Though many studies link sleep quality to one’s overall quality of life, there’s little research on the relative impact of changes in sleep duration, quality, and timing on an individual’s quality of life over the long term.
To investigate this further, the authors used data from the annual Czech Household Panel Survey 2018-2020. Different adults in the same household each completed the survey, and later iterations of the survey approached the same individuals to participate again: 5,132 Czech adults responded to the survey in 2018, 2,046 in 2019, and 2,161 in 2020. The authors analyzed responses to questions covering life satisfaction, wellbeing, happiness, subjective health, and work stress alongside responses on self-reported sleep duration, sleep quality, and sleep timing or “social jetlag” (when someone’s socially directed sleep rhythms and innate biological sleep rhythms are mismatched). Their model analyzed results within the same person’s responses across the years of the survey, and also compared results between respondents. This is also the first study which has tested the longitudinal effect of social jetlag on quality of life.
At the individual level, reported sleep quality was significantly correlated with all five quality of life measures except work stress. Sleep quality was also significantly positively correlated with all quality of life measures when comparing between people. Comparing between respondents, sleep duration was significantly correlated with subjective health and happiness, and social jetlag was significantly correlated with life satisfaction and work stress. However, neither sleep duration nor social jetlag showed any significant correlations over time at the individual level.

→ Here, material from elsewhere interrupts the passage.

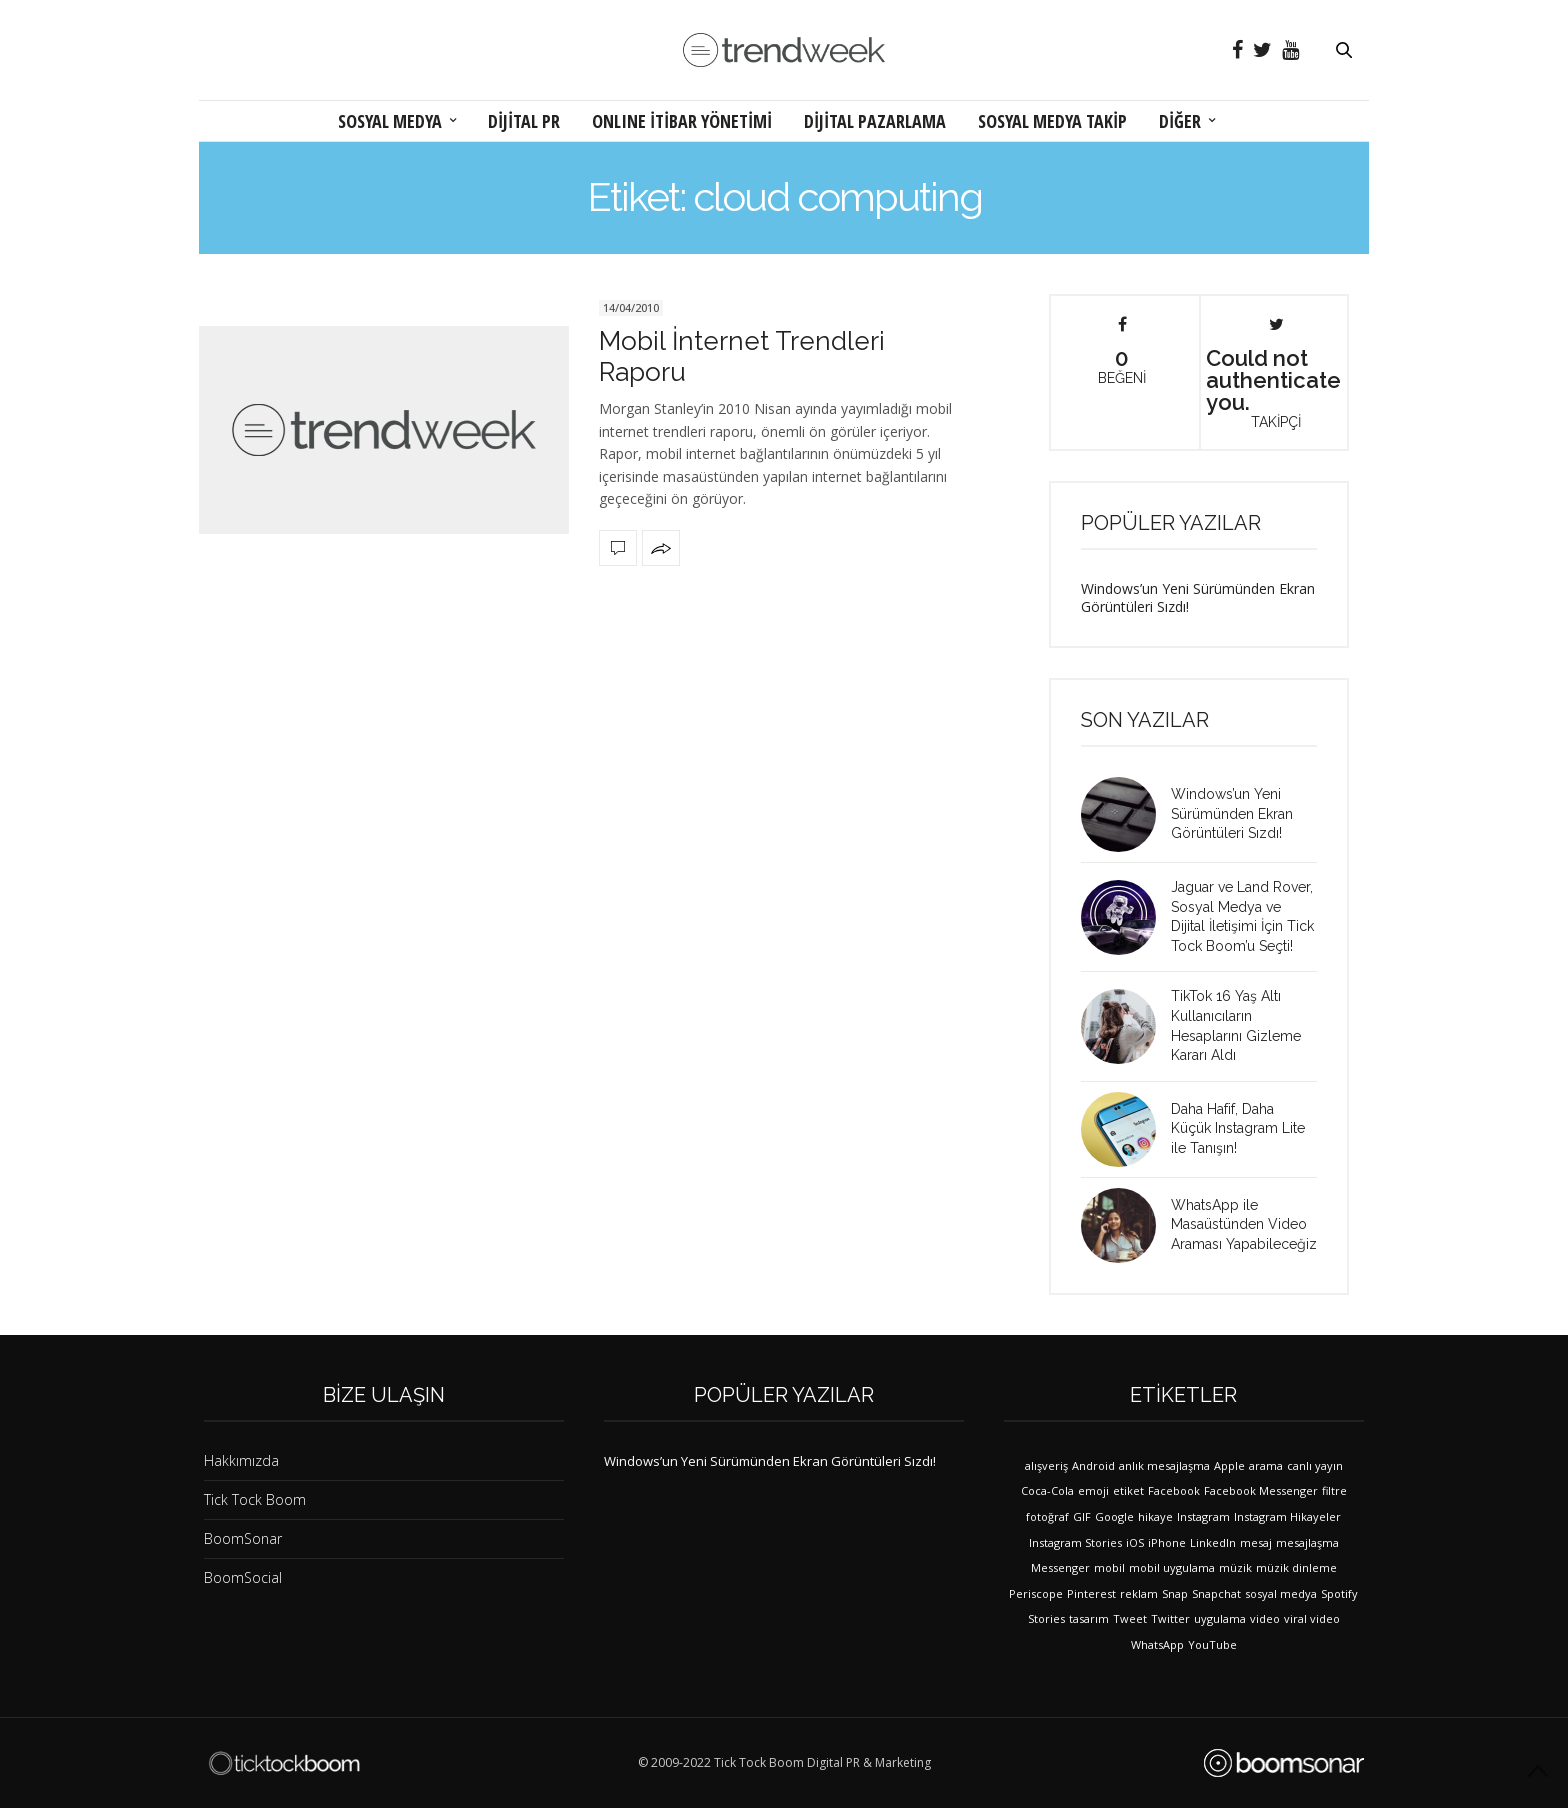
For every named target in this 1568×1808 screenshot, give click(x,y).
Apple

The authors note that causes of social jetlag (e.g., a new job with different hours) change infrequently, and the current study’s three-year time period studied may not have been long enough to capture any potential effect. Furthermore, the final wave of data captured the experience of the pandemic in the spring of 2020, albeit during periods of eased restrictions. This study, therefore, might not be representative of the behavior under normal circumstances. However, these results suggest that sleep duration or timing may not be as important to quality of life as high-quality sleep.
The authors add: “Better sleep means a better quality of life. While when we sleep and how long we sleep is important, individuals who have better quality sleep also have a better quality of life, regardless of the time and length of sleep. In addition, by following 4,253 people for three years, we found that those whose sleep improved also had an improved quality of life.”